Which lines run from the line with "Click the end date field 29/02/2020" through the line with "You are a computer-use agent. Viewport: 1409px" in the entries below? Print them exactly, both ends included, and nothing more.

> **RECORDS TO PROCESS**
┄┄┄┄┄┄┄┄┄┄
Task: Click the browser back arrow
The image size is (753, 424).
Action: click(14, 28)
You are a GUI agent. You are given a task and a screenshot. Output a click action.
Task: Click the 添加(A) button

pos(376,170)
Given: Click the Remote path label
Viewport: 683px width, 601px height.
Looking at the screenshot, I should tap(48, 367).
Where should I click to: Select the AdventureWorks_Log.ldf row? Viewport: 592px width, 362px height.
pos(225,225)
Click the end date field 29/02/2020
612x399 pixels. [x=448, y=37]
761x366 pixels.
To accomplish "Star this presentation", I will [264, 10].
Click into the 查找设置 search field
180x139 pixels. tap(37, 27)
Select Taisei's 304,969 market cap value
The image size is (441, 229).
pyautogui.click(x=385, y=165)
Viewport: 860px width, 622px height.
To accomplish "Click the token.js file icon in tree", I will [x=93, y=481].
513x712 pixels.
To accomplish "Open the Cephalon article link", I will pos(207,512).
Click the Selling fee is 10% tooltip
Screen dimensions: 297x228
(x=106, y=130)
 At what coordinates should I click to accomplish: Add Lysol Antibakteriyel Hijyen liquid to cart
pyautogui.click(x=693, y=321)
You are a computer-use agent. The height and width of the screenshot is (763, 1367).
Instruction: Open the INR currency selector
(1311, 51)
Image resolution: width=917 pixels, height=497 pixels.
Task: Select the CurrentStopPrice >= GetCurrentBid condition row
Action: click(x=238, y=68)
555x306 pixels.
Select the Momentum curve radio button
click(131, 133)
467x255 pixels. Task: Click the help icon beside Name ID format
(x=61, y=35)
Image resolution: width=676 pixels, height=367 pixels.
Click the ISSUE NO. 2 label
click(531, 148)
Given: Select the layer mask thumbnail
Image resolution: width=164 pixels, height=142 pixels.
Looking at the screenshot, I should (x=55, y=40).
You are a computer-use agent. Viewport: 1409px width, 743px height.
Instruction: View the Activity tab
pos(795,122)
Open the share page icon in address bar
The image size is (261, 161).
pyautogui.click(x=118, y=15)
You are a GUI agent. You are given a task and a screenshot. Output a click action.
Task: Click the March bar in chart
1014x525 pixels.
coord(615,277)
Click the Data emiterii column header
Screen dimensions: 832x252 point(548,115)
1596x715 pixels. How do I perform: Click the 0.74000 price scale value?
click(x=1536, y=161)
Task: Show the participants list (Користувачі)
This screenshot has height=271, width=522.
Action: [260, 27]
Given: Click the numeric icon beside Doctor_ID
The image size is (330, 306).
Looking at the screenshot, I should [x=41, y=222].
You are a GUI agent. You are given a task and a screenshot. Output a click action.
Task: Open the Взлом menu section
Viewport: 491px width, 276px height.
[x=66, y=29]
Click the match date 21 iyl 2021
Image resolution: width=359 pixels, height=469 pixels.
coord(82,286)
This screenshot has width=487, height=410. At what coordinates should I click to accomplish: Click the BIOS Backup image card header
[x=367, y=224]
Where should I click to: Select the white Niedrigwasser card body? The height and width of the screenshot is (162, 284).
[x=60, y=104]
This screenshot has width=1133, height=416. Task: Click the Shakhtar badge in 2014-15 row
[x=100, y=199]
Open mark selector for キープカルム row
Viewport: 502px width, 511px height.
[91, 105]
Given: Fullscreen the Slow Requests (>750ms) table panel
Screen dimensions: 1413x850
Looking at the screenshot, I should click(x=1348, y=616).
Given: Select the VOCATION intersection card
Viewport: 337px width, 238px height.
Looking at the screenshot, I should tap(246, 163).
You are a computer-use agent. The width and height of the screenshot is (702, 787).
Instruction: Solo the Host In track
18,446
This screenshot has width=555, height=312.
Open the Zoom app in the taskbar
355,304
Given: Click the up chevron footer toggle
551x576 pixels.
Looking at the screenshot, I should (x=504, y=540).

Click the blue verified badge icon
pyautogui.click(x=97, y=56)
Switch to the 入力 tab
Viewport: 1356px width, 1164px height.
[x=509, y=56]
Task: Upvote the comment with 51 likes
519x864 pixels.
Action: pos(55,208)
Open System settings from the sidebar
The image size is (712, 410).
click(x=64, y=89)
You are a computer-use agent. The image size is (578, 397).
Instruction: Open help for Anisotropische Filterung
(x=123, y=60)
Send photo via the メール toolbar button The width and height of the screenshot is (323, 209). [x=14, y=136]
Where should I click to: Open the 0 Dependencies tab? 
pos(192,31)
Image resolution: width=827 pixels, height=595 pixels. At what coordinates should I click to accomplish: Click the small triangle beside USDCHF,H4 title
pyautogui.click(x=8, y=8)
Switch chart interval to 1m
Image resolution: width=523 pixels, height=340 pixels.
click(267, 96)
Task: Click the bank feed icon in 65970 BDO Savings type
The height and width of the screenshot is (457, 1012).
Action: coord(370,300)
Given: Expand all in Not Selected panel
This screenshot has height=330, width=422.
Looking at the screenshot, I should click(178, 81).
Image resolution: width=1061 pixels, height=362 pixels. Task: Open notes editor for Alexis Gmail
┄┄┄┄┄┄┄┄┄┄
> **EXERCISE RESULT**
Click the end date field 29/02/2020
612x399 pixels. [x=448, y=37]
761x366 pixels.
To accomplish "Star this presentation", I will [264, 10].
Click into the 查找设置 search field
180x139 pixels. tap(37, 27)
Select Taisei's 304,969 market cap value
The image size is (441, 229).
pyautogui.click(x=385, y=165)
Viewport: 860px width, 622px height.
To accomplish "Click the token.js file icon in tree", I will [x=93, y=481].
513x712 pixels.
To accomplish "Open the Cephalon article link", I will pos(207,512).
Click the Selling fee is 10% tooltip
Screen dimensions: 297x228
(x=106, y=130)
 At what coordinates should I click to accomplish: Add Lysol Antibakteriyel Hijyen liquid to cart
pyautogui.click(x=693, y=321)
You are a computer-use agent. The height and width of the screenshot is (763, 1367).
Instruction: Open the INR currency selector
(1311, 51)
Image resolution: width=917 pixels, height=497 pixels.
Task: Select the CurrentStopPrice >= GetCurrentBid condition row
Action: click(x=238, y=68)
555x306 pixels.
Select the Momentum curve radio button
click(131, 133)
467x255 pixels. Task: Click the help icon beside Name ID format
(x=61, y=35)
Image resolution: width=676 pixels, height=367 pixels.
Click the ISSUE NO. 2 label
click(531, 148)
Given: Select the layer mask thumbnail
Image resolution: width=164 pixels, height=142 pixels.
Looking at the screenshot, I should (x=55, y=40).
You are a computer-use agent. Viewport: 1409px width, 743px height.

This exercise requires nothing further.